====== NGINX Block bad bots ======
First of all check these methods:
* https://github.com/mitchellkrogza/nginx-ultimate-bad-bot-blocker
* https://github.com/mariusv/nginx-badbot-blocker
Here I explain how to block bad bots and save a ton of resources on server.

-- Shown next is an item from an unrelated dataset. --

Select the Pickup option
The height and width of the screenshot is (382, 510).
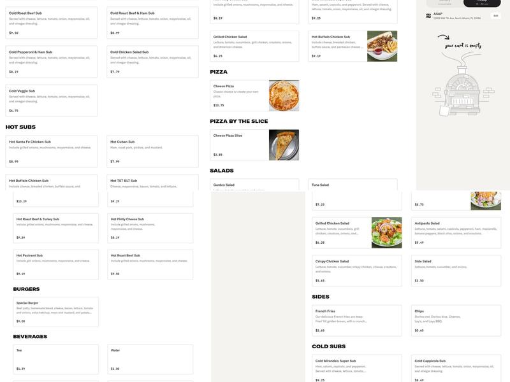pyautogui.click(x=481, y=3)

1) Inside http block (nginx.conf) add:
http {
map $http_user_agent $limit_bots {
default 0;
~*(ahrefsbot|alexibot|appengine|aqua_products|archive.org_bot|archive|asterias|attackbot|b2w|backdoorbot|becomebot|blackwidow|blekkobot) 1;
~*(blowfish|botalot|builtbottough|bullseye|bunnyslippers|ccbot|cheesebot|cherrypicker|chinaclaw|chroot|clshttp|collector) 1;
~*(control|copernic|copyrightcheck|copyscape|cosmos|craftbot|crescent|curl|custo|demon) 1;
~*(disco|dittospyder|dotbot|download|downloader|dumbot|ecatch|eirgrabber|email|emailcollector) 1;
~*(emailsiphon|emailwolf|enterprise_search|erocrawler|eventmachine|exabot|express|extractor|extractorpro|eyenetie) 1;
~*(fairad|flaming|flashget|foobot|foto|gaisbot|getright|getty|getweb!|gigabot) 1;
~*(github|go!zilla|go-ahead-got-it|go-http-client|grabnet|grafula|grub|hari|harvest|hatena|antenna|hloader) 1;
~*(hmview|htmlparser|httplib|httrack|humanlinks|ia_archiver|indy|infonavirobot|interget|intraformant) 1;
~*(iron33|jamesbot|jennybot|jetbot|jetcar|joc|jorgee|kenjin|keyword|larbin|leechftp) 1;
~*(lexibot|library|libweb|libwww|linkextractorpro|linkpadbot|linkscan|linkwalker|lnspiderguy|looksmart) 1;
~*(lwp-trivial|mass|mata|midown|miixpc|mister|mj12bot|moget|msiecrawler|naver) 1;
~*(navroad|nearsite|nerdybot|netants|netmechanic|netspider|netzip|nicerspro|ninja|nutch) 1;
~*(octopus|offline|openbot|openfind|openlink|pagegrabber|papa|pavuk|pcbrowser|perl) 1;
~*(perman|picscout|pix|propowerbot|prowebwalker|psbot|pycurl|pyq|pyth|python) 1;
~*(python-urllib|queryn|quester|radiation|realdownload|reget|retriever|rma|rogerbot|scan|screaming|frog|seo) 1;
~*(scooter|searchengineworld|searchpreview|semrush|semrushbot|semrushbot-sa|seokicks-robot|sitesnagger|smartdownload|sootle) 1;
~*(spankbot|spanner|spbot|spider|stanford|stripper|sucker|superbot|superhttp|surfbot|surveybot) 1;
~*(suzuran|szukacz|takeout|teleport|telesoft|thenomad|tocrawl|tool|true_robot|turingos) 1;
~*(twengabot|typhoeus|url_spider_pro|urldispatcher|urllib|urly|vampire|vci|voideye|warning) 1;
~*(webauto|webbandit|webcollector|webcopier|webcopy|webcraw|webenhancer|webfetch|webgo|webleacher) 1;
~*(webmasterworld|webmasterworldforumbot|webpictures|webreaper|websauger|webspider|webster|webstripper|webvac|webviewer) 1;
~*(webwhacker|webzip|webzip|wesee|wget|widow|woobot|www-collector-e|wwwoffle|xenu) 1;
}
}
2) Inside each server block (within your example.com file inside sites-available folder)
server {
location / {
#blocks blank user_agents
if ($http_user_agent = "") { return 301 $scheme://www.google.com/; }
if ($limit_bots = 1) {
return 301 $scheme://www.google.com/;
}
}
}